▶ **Work to be completed**
Copy the records word for word, omitting all pictures.

▶ **Information given**
□ □ □ □ □

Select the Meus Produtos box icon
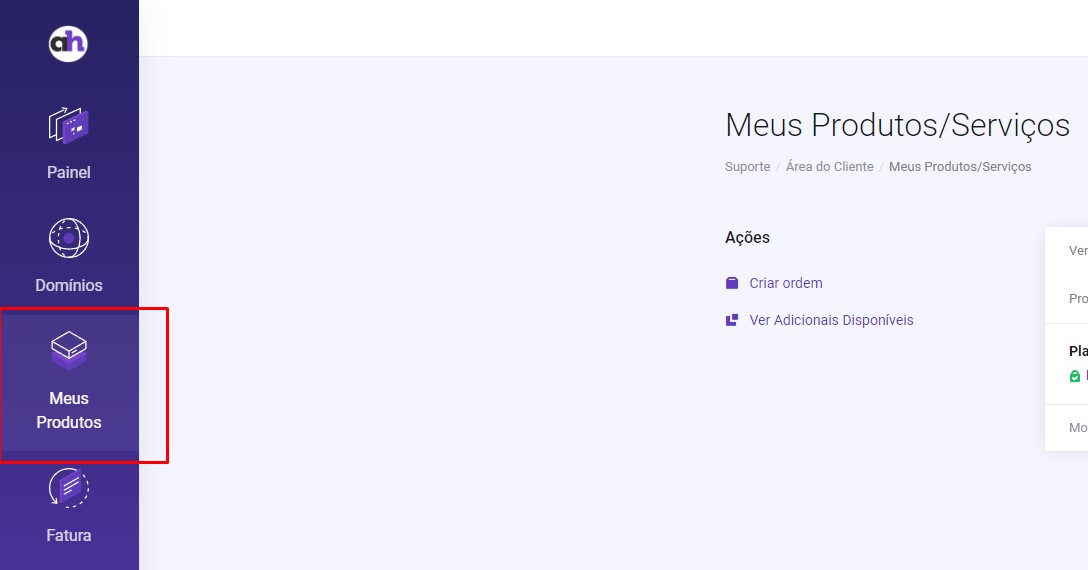The width and height of the screenshot is (1088, 570). pos(68,350)
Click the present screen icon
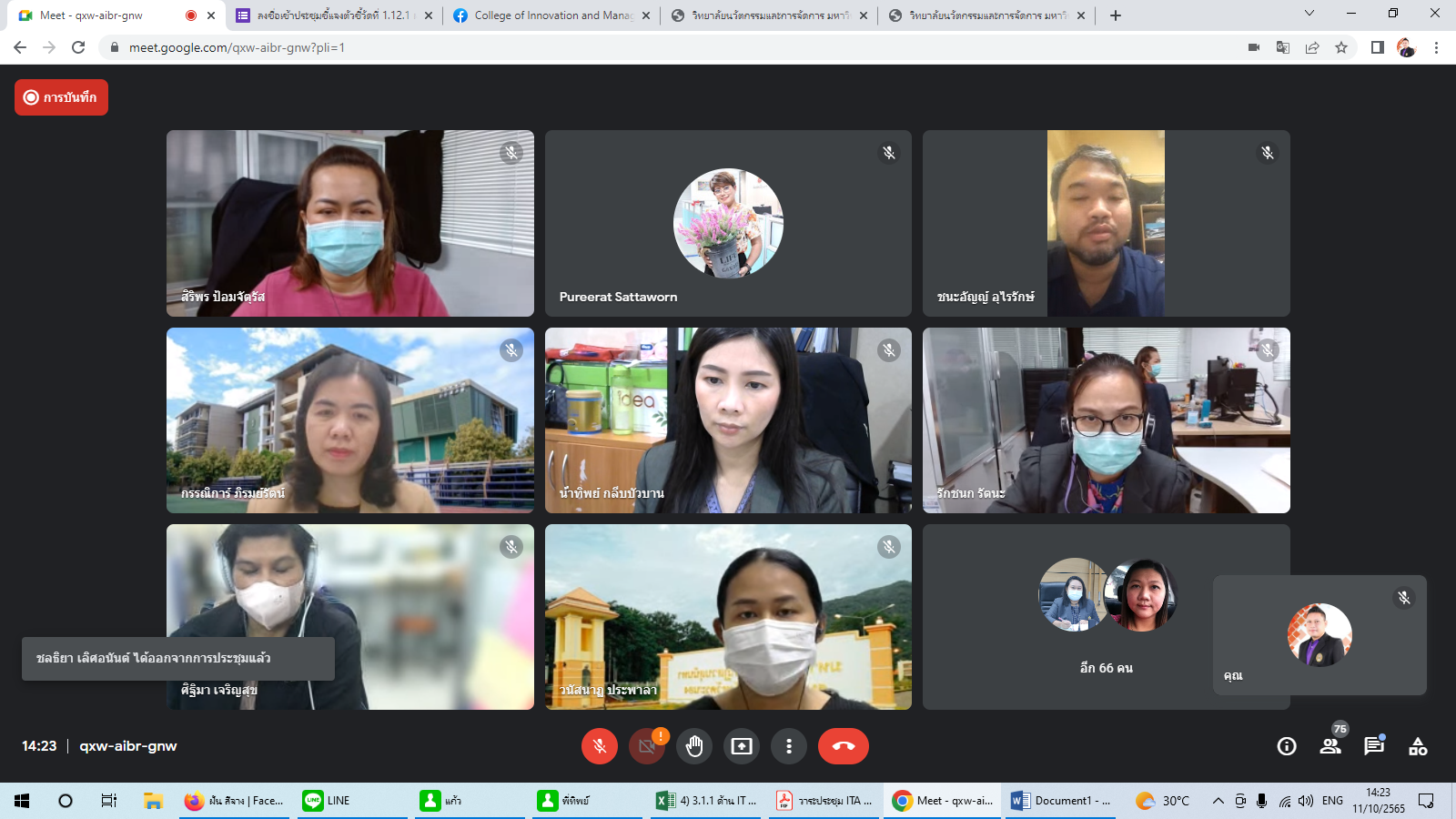 pyautogui.click(x=742, y=746)
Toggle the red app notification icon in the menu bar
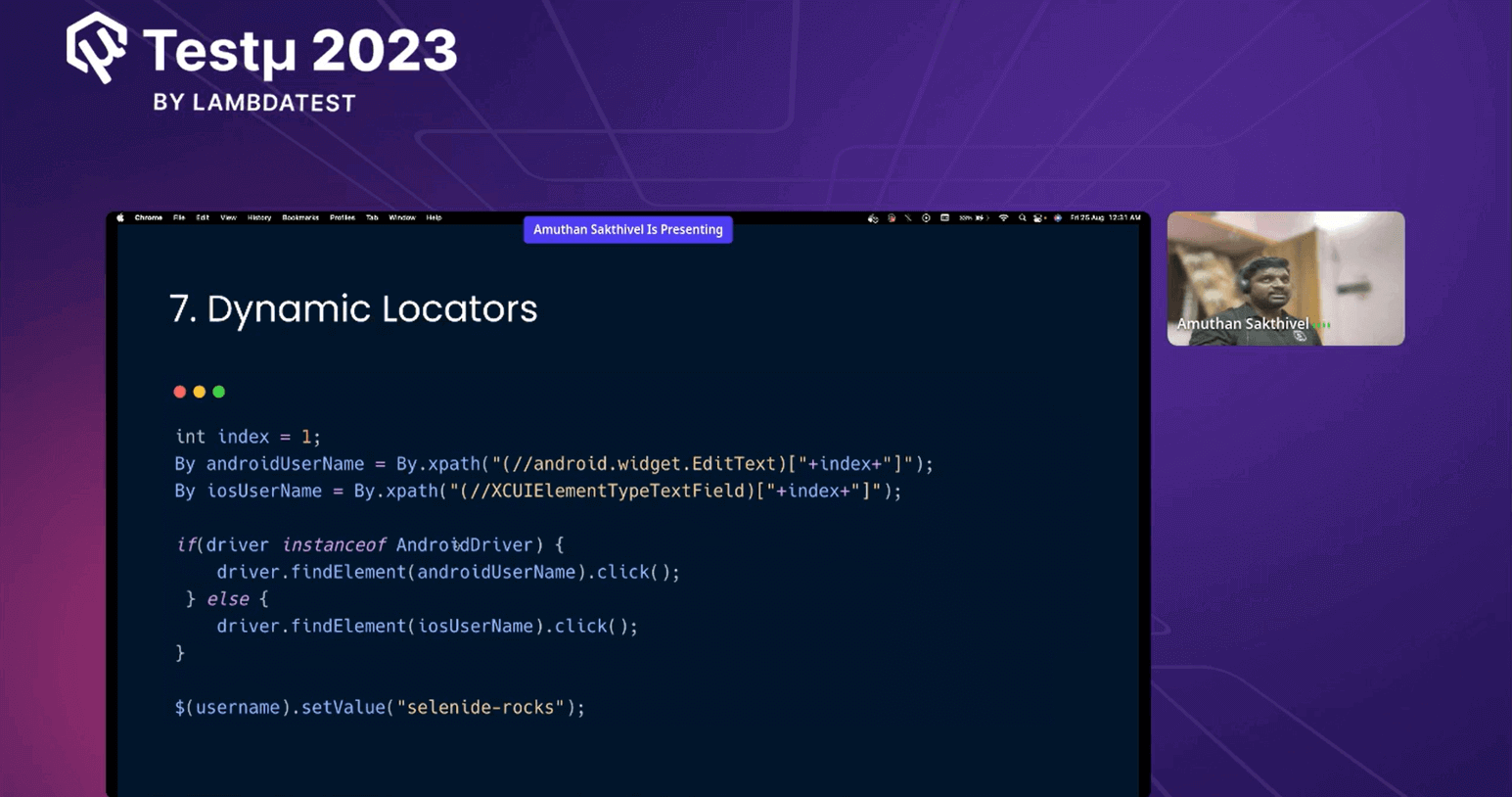1512x797 pixels. tap(890, 218)

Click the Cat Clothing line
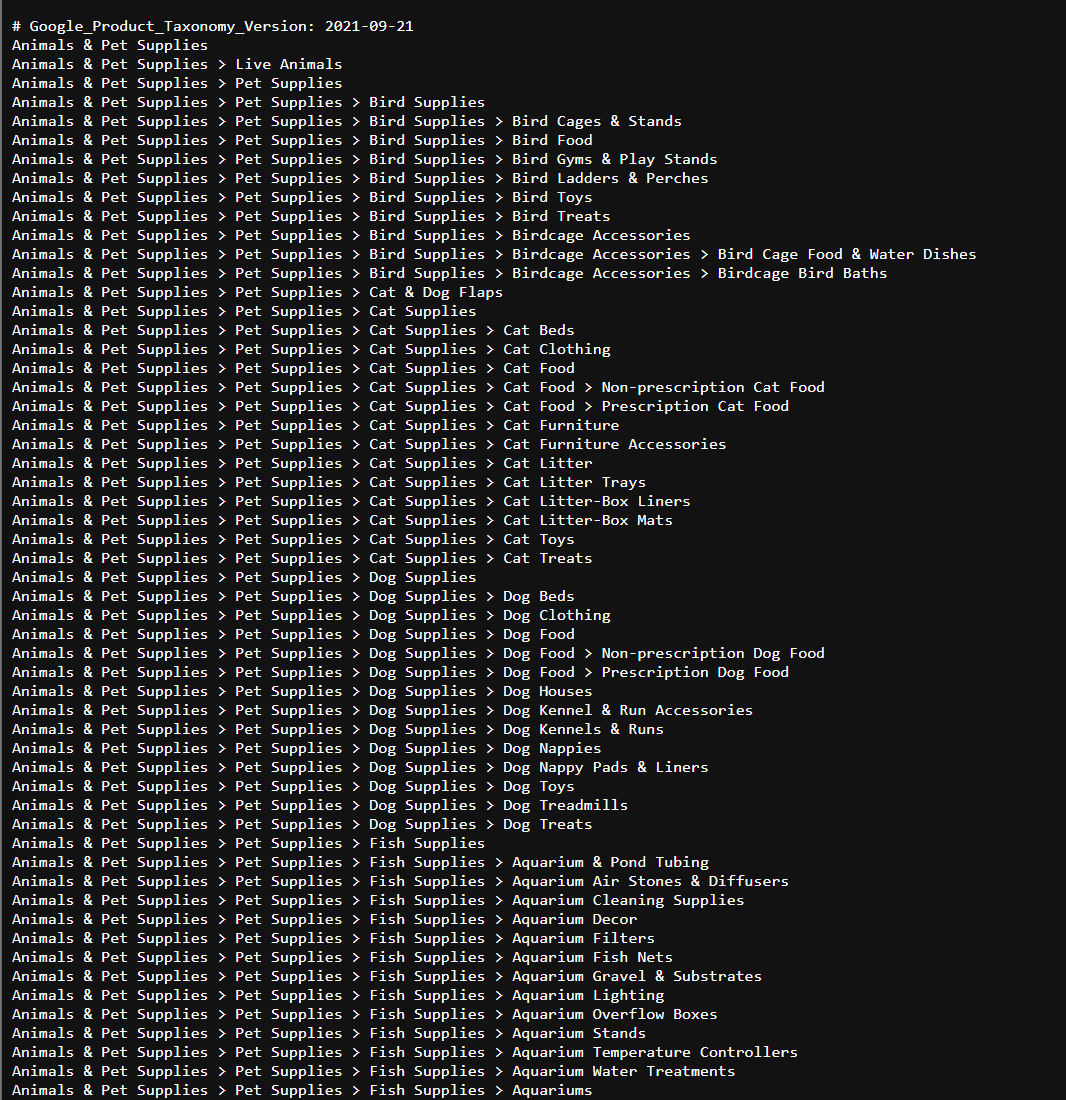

□ □ □ □ □

▶ **Exercise output**
Select the Meus Produtos box icon
The width and height of the screenshot is (1088, 570). pos(68,350)
Click the present screen icon
 pyautogui.click(x=742, y=746)
Toggle the red app notification icon in the menu bar
1512x797 pixels. tap(890, 218)

Click the Cat Clothing line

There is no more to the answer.